— Tarea a realizar —
Continúa el texto sobre Sebastián Álvaro a partir de su última oración.

— Fragmento seleccionado —
>>>

Sebastián Álvaro (Madrid, 1950) es el rostro y el alma de Al filo de lo imposible, un programa de televisión que llevó a las casas de toda España la épica de las grandes montañas y los confines del mundo. Durante décadas, este explorador de la naturaleza y del ser humano ha mostrado que la verdadera aventura no es la conquista, sino el aprendizaje.
Bajo su dirección, las cumbres del Himalaya y los desiertos inhóspitos se convirtieron en escenarios donde la solidaridad, la resistencia y la humildad cobraban un protagonismo único. Sebastián no sólo ha narrado gestas extremas; ha conectado esas hazañas con los retos cotidianos de quienes enfrentan sus propios ochomiles a pie de asfalto. Maestro del riesgo responsable, filósofo de las alturas y narrador del silencio. Su legado es una brújula para quienes buscan en la naturaleza y en la vida claves para las grandes preguntas y respuestas.

<<<

— Información mostrada —

>>>

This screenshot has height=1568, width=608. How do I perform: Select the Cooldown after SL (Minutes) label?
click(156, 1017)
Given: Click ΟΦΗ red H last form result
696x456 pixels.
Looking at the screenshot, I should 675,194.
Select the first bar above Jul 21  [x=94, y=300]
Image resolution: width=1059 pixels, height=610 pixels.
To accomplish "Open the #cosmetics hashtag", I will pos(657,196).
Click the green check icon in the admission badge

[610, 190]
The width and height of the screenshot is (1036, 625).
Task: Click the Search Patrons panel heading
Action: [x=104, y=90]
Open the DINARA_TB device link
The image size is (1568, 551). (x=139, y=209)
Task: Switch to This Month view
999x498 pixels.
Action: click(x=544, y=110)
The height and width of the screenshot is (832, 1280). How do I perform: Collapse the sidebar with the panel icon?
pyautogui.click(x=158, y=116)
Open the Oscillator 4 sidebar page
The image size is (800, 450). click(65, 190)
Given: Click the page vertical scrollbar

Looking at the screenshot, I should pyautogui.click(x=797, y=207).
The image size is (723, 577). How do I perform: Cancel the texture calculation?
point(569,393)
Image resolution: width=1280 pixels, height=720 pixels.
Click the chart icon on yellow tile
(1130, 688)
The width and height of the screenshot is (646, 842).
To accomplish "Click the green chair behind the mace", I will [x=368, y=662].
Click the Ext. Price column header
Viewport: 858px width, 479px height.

<<<

— Resultado del ejercicio —
Sus dos últimos libros son cumbres convertidas en páginas. En Mis montañas traza una cartografía íntima donde cada cima escalada es un capítulo de las enseñanzas del camino y un espejo de sus convicciones más profundas. En Everest: Una historia de superación nos lleva al techo del mundo para explorar su majestuosidad y para reflexionar sobre la capacidad de superación, el sacrificio y el respeto que requiere enfrentarse a los gigantes de la naturaleza. Ambos libros son mucho más que narraciones de aventura. Como su propia historia.
En un repecho de la librería Desnivel, una joya de Madrid, hablamos sin crampones, porque no hay hielo que romper. La naturalidad de la naturaleza se desliza con conocimiento propio. Ascendemos.
— Eres el artífice de Al filo de lo imposible, un programa que marcó a generaciones. ¿Qué te impulsó a mostrar esas historias donde el ser humano se mide con los límites de la naturaleza?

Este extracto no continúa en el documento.